They should really try advertising the service or something, because not one of my friends knows what it is...

Just a thought. I'd rather use it over Facebook, but not if there's no one to use it with.

223.11.2011 15:01

Anyone who uses google services, like gMail or even Android will use G+ in some way.
These kinds of articles seem to think that if it isn't as "exciting" as Facebook then it must be dieing.

G+ serves an entirely different purpose. It serves that purpose well and is not going away anytime soon.

But, if you use it expecting to see what gym your twice removed cousin is working out in today or want to find out what happened at that party over the weekend that you missed, then you'll probably be disappointed.

G+ is for Bloggers and people who like to read bloggers. It is topical like Twitter, but more engaging. It is NOT the place you go to follow your friends, to see what is happening in their daily life, like on Facebook and will probably not be that in the foreseeable future.

IMO


Oh, Im sorry... Did the middle of my sentence interrupt the beginning of yours?

325.11.2011 14:37

Originally posted by Morreale:
They should really try advertising the service or something, because not one of my friends knows what it is...

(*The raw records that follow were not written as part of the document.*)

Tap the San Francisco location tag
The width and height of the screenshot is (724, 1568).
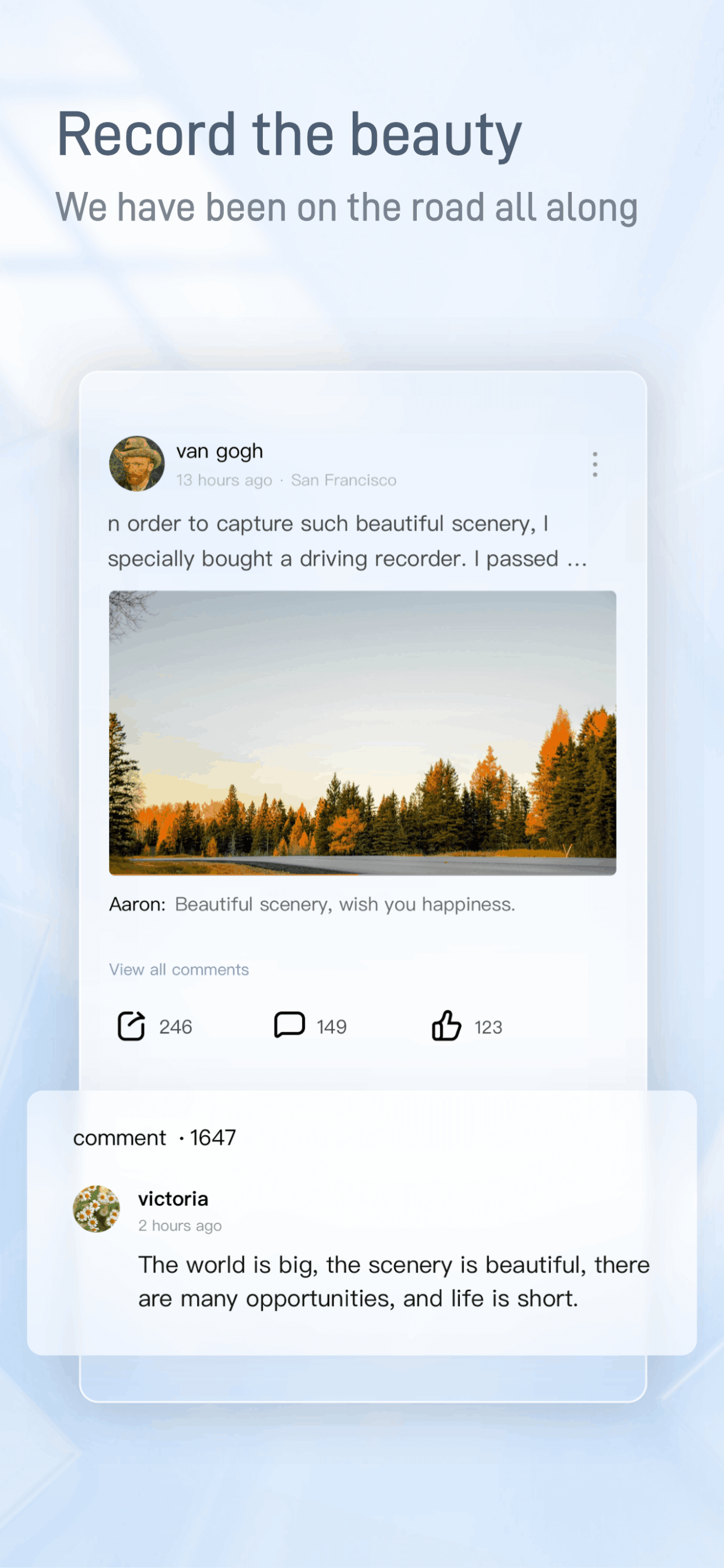click(344, 480)
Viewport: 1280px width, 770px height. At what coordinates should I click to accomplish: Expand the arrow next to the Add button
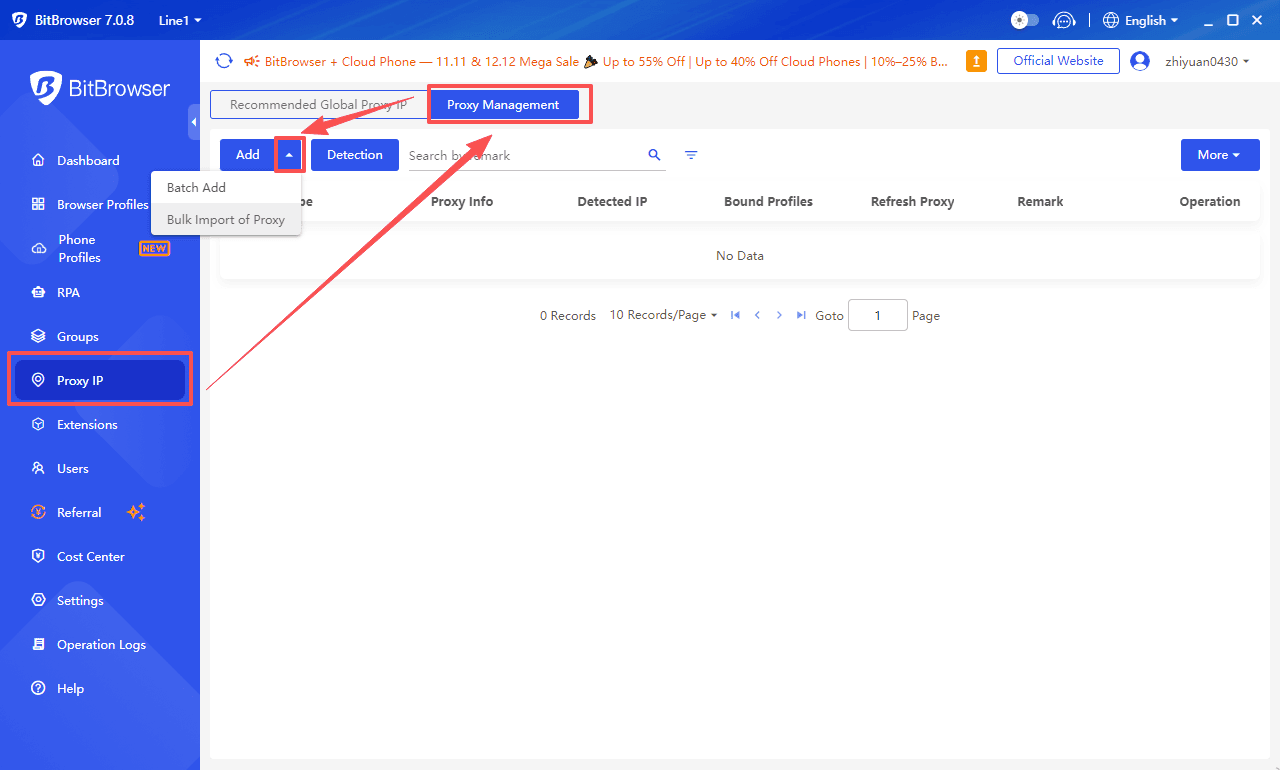[289, 154]
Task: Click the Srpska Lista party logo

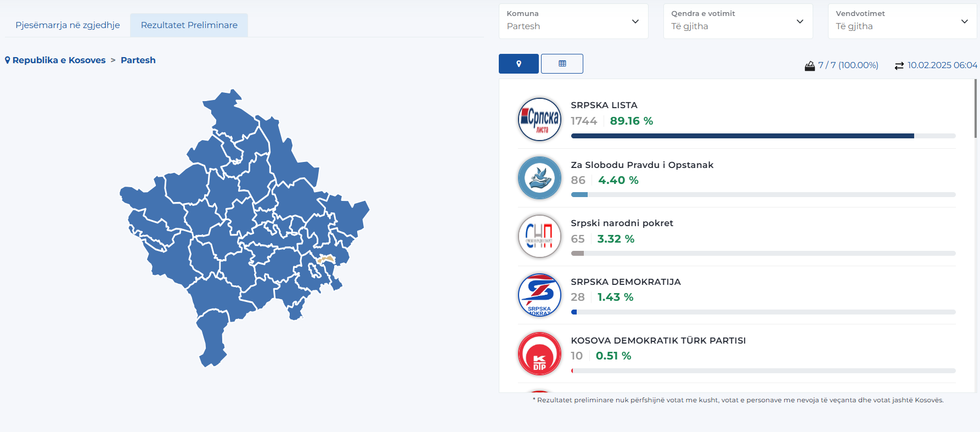Action: click(539, 120)
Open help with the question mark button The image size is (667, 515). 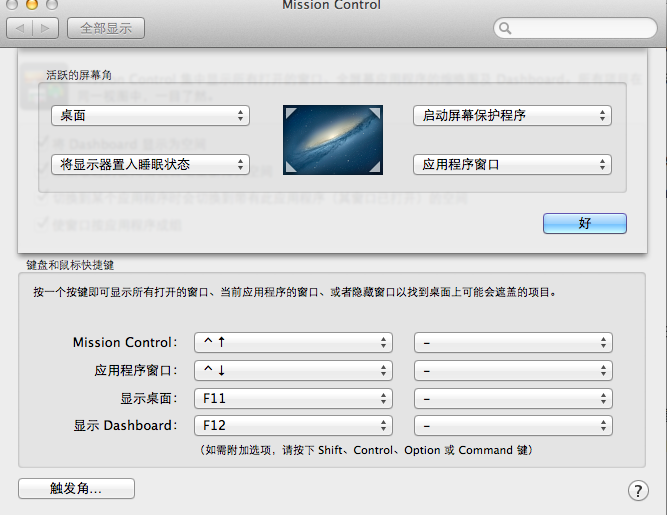tap(637, 490)
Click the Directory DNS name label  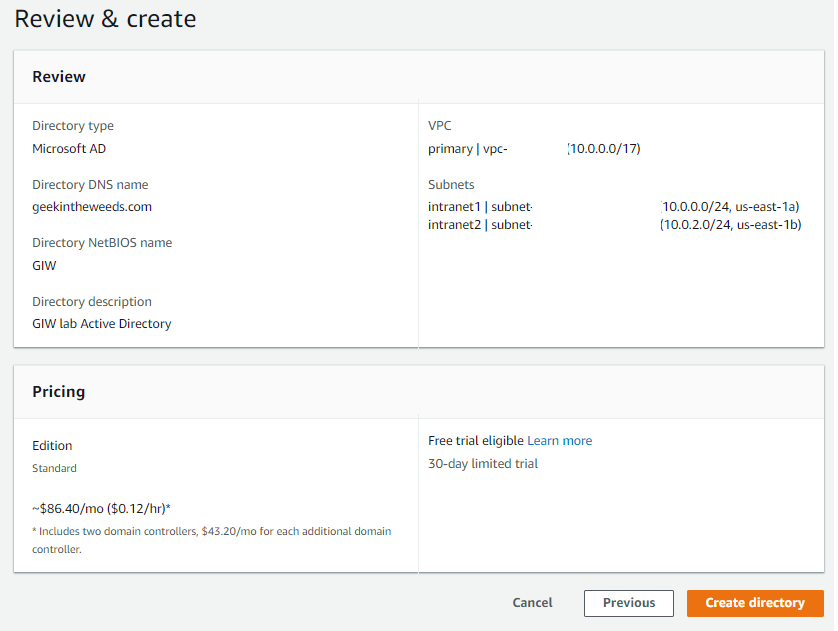[90, 185]
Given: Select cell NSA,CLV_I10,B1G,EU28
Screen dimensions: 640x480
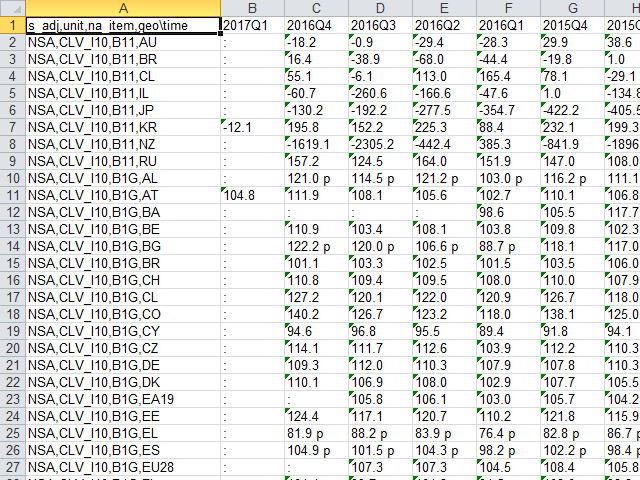Looking at the screenshot, I should (x=122, y=467).
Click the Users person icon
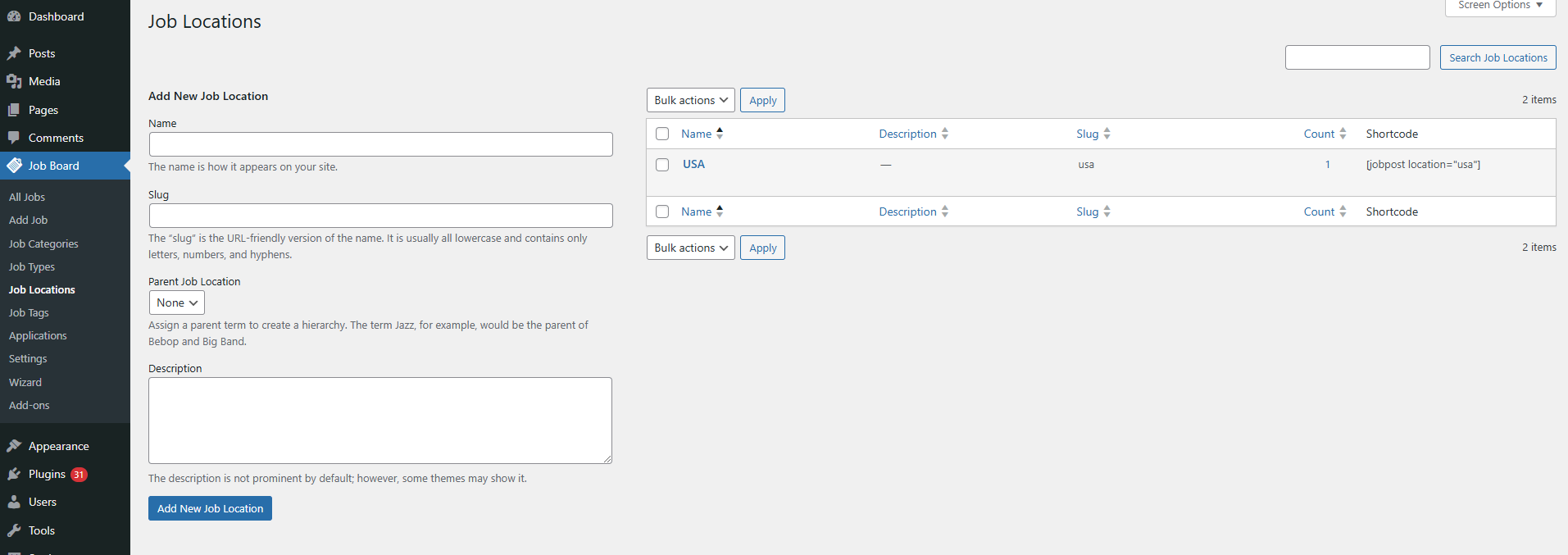Viewport: 1568px width, 555px height. (x=14, y=502)
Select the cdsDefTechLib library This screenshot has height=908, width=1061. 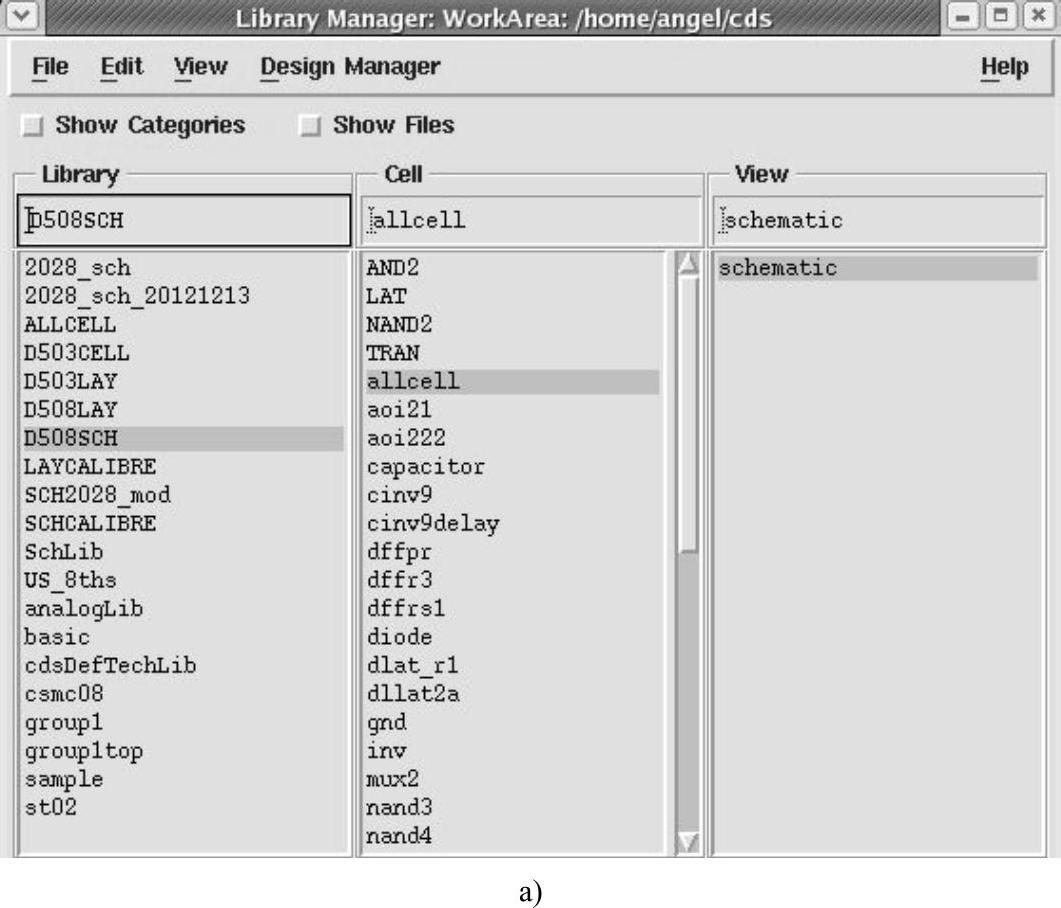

Just a thought. I'd rather use it over Facebook, but not if there's no one to use it with.
Totally agree... The service seems more robust and more thoughtfully designed. I'll admit, though, that I'm not the most experienced social network user.

It's sort of like how everyone would buy an iPhone at first even though At&t's service kinda sucks and there were better phones to be had.

If Google is willing to stick it out for a while and give it some time, they will probably gain the market advantage like Android seems to be doing.

425.11.2011 22:40

I agree with the Slate article that Google made a boneheaded mistake by not allowing company profiles or public pseudonyms at the time of full launch. The point of that article is that Social Networks are not like other applications, but that they are "places," and that Google hasn't figured this out yet. For a new social network seeking to make inroads against an established player like FB, first impressions are extremely important for new adopters. It determines whether and how often they return. Ongoing analytics show that G+ traffic peaked months ago. Perhaps this will change in the future, perhaps not.

Google has since backed off their previous stance against company profiles and public pseudonyms (for which they deleted thousands of profiles in a rather heavy-handed fashion.) Facebook has a similar restriction that profiles use real names, but it is rarely enforced (and typically only when complaints are filed against a profile on the grounds that it is impersonating someone else). Why doesn't FB delete profiles with pseudonyms like G+? Well, because the folks that run FB understand social networks a lot better than Google evidently does.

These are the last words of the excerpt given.